The Independent Power Producers (IPPs) in Ghana are gearing up to switch off the lights across the country this week as a result of the inability of Power Distribution Services (PDS) to respect contractual provisions in the Power Purchase Agreements it inherited from the Electricity Company of Ghana in March this year.
The Chamber of Independent Power Producers and Bulk Consumers [CIPDIB] has warned Ghanaian power consumers of likely widespread power outages in the coming days if the PDS fails to pay its huge financial debt to IPPs.
As at the end of June, PDS, according to the Chamber of Independent Power Producers and Bulk Consumers (CIPDIB), owed all the IPPs over US$300 million for power they have supplied but which they have not been paid.
The Chief Executive Officer of CIPDIB, Mr. Elikplim Kwabla Apetorgbor in a statement to the Goldstreet Business urged the government through the Ministry of Energy to compel PDS to expressly pay all accumulated invoices to the IPPs within seven days.
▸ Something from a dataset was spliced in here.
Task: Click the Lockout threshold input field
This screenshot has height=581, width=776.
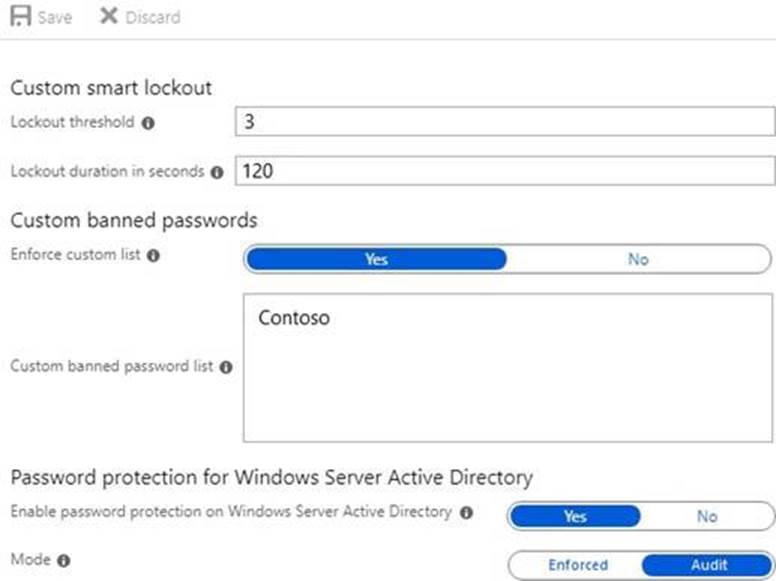Action: point(505,122)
Failure to honour the call, the Chamber said, will lead to indefinite power outages until the payment is made, as the IPPs would stop generating the power which PDS distributes to households, enterprises and public institutions.
Currently IPPs supply about 1925 MW of electricity, which is about 44 percent of the country’s total installed capacity and nearly half of its dependable capacity. If all the IPPs stopped generating electricity then conceivably, power generation would be cut by half nationwide.
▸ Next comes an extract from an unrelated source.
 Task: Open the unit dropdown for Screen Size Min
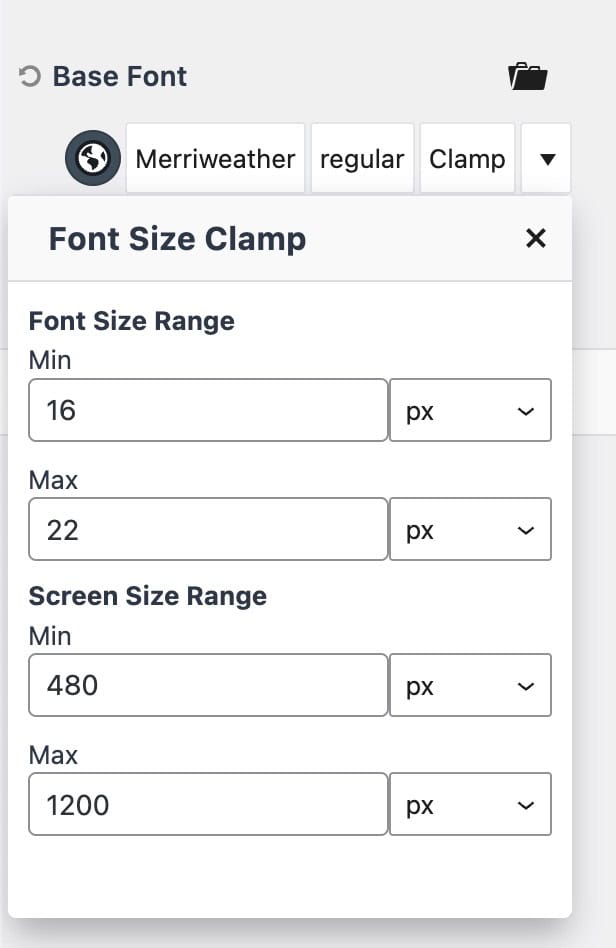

The leadership of CIPDIB emphatically stated that “should PDS fail to respect the terms of the PPAs and make payments to the IPPs within 7-8 working days period, its members would be left with no choice than to shut down PDS’s plants as IPPs can no longer continue to be saddled with huge debts”.
CIPDIB urged the government not only to make PDS pay its debts to the IPPs; but also, to make it pay interest on all overdue invoices which the IPPs could have profitably utilized.
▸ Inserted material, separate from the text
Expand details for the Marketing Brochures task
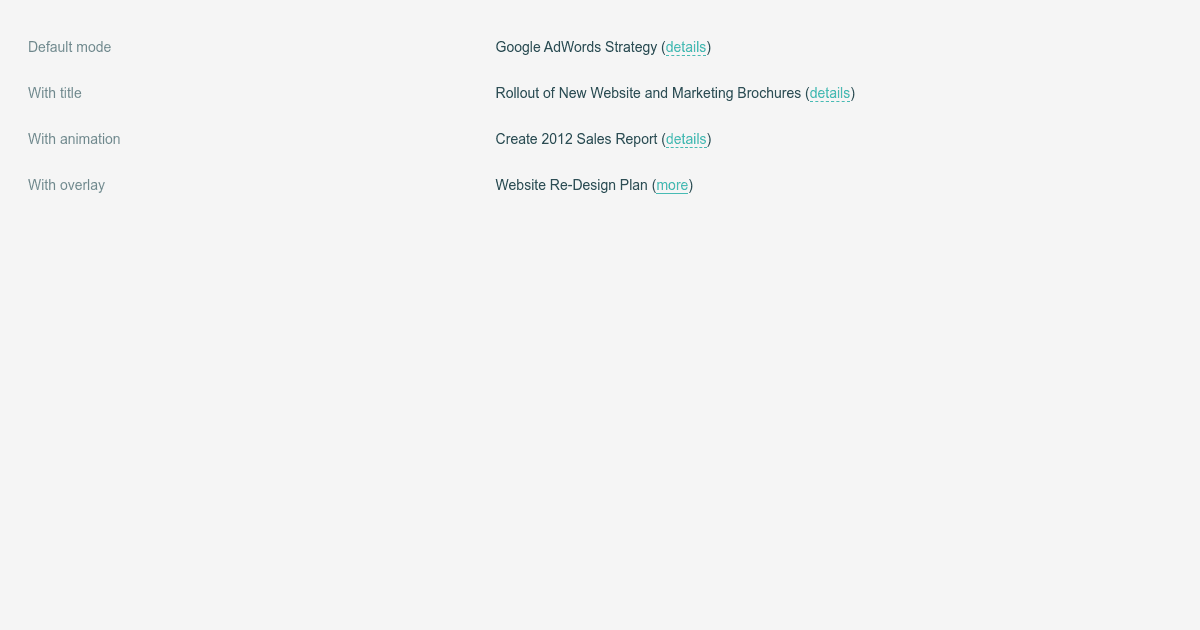The image size is (1200, 630). (x=830, y=93)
The IPPs through the CIPDIB has also called on the Millennium Development Authority – the American institution of state which supervises the power compact under which PDA has been given a 20 year concession to take over the activities of ECG – to compel PDS to adhere to best business practices and respect the terms of the PPAs and thus ensure the nation derives the optimum benefit from the concession arrangement.
The need to revamp the ECG culminated into the takeover of the operations and management of ECG by the PDS from early March this year. The PDS, being private sector led, was expected to deliver better quality service than its host, the ECG.
Efforts by the Goldstreet Business to reach the Communication Department of PDS at the weekend for comments on the matter were unsuccessful.